けれどそういうものがあるのであれば、宗太が一人眠ることになるこの合間を置いて他にないように思えて、何処を見るでもなく見上げて手を合わせた。
『どうか、お守りください』
『よろしくお願いします』
『ありがとうございます』
どれもが心からの本心だけれど、私から言えた言葉は一つもない気がして、ただ手だけを合わせていた。
そっと部屋を後にして、洗面場で顔を洗い、髪を梳く。
巷では巻き髪が流行っていると聞くが、そんな御大層なことを施すことなく、短いとも長いとも言えない肩口までの、利便性だけを備えた髪を後ろ手に束ねるだけである。
流行りのアメリカ映画の女優さんのように、思い切って短い髪にするとか、長く伸ばしてラジオ巻きやマガレイト巻きなどにすれば、少しは見栄えもするのだろうか……?

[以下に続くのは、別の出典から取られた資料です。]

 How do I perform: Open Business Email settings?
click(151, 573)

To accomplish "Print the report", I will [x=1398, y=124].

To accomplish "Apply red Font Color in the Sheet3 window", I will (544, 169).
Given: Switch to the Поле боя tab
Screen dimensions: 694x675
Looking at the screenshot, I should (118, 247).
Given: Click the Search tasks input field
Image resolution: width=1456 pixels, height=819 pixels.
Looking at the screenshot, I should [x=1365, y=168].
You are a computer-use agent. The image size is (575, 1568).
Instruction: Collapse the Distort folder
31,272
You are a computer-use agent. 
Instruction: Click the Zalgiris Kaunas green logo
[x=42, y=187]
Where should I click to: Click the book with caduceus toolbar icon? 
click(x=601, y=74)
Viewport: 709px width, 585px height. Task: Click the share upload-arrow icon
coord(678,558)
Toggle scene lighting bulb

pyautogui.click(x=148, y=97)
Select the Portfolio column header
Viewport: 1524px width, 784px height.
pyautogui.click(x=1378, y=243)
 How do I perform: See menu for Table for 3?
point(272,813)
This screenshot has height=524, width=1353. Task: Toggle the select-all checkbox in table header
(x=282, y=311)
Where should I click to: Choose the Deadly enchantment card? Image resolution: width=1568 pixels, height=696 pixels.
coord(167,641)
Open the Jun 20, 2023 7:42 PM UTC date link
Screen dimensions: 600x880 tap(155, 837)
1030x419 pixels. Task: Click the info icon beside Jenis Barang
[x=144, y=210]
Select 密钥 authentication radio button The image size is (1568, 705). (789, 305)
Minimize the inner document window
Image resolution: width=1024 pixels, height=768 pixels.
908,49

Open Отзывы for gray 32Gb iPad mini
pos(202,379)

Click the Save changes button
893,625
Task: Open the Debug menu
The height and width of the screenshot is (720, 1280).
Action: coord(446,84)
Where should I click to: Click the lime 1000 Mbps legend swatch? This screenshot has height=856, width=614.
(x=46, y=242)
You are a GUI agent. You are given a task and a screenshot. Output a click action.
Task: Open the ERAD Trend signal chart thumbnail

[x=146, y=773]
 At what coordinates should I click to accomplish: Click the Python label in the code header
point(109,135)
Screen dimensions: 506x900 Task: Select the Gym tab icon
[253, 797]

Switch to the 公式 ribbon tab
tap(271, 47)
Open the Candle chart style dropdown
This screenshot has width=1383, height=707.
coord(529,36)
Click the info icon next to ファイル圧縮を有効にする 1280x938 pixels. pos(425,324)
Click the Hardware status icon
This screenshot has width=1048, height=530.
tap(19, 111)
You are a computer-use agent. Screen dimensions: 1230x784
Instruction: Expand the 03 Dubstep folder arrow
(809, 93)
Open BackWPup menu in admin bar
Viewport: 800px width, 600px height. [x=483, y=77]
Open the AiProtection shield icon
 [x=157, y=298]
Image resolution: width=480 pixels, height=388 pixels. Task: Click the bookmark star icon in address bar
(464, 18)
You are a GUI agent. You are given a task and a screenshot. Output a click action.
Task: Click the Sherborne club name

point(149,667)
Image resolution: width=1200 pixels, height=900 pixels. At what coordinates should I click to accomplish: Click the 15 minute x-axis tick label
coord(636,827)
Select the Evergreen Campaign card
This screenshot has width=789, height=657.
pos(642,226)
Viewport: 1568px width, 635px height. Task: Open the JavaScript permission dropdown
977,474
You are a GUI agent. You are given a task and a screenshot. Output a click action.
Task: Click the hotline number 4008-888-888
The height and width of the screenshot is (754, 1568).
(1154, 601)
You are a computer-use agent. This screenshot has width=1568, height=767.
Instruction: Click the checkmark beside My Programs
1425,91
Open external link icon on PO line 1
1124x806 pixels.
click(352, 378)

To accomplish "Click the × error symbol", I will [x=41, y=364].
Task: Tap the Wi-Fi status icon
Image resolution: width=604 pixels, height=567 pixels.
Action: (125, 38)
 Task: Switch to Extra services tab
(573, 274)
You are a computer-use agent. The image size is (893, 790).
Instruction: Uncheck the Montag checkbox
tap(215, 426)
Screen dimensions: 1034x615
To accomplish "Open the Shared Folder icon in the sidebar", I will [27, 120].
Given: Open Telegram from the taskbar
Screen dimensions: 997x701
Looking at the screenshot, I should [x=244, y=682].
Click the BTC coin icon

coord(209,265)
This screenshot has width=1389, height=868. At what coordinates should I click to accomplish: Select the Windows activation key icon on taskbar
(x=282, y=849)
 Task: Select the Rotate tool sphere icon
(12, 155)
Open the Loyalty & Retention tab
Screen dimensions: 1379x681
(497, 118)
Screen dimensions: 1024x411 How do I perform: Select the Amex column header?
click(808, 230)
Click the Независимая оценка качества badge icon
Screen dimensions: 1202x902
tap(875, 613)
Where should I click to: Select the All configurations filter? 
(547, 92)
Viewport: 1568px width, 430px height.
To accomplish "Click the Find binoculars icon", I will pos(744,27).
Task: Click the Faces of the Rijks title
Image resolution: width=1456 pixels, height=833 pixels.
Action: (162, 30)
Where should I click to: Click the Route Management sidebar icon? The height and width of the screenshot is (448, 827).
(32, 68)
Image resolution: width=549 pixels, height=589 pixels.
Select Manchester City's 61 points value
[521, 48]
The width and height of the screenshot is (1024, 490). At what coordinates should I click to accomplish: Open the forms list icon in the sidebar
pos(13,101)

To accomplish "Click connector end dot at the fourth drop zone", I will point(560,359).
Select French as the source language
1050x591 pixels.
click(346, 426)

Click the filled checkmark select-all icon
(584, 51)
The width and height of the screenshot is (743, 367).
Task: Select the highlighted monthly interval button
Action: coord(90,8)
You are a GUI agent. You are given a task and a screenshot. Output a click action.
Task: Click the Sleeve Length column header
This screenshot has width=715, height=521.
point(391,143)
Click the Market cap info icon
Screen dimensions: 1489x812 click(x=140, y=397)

中途半端な長さはまるで私の心そのままで、誰に責められた訳でもないのに罪悪感を覚えてしまう。
『――大丈夫』
善次郎さんの声が耳奥で木霊した。
また、キュッと心が軋んで、思わず目をきつく閉じた。
『大丈夫です』
彼のあの言葉は、私のためらい、恐れ、そんな諸々全てを肯定してくれた。
――応えたい。
少しでも。
『あんただって、ちゃんとすれば、ちゃんとなるから』
芽吹いた気持ちを後押しするように、タキさんの教えが過る。
せめてものと、いつもより丁寧に髪を結わえた。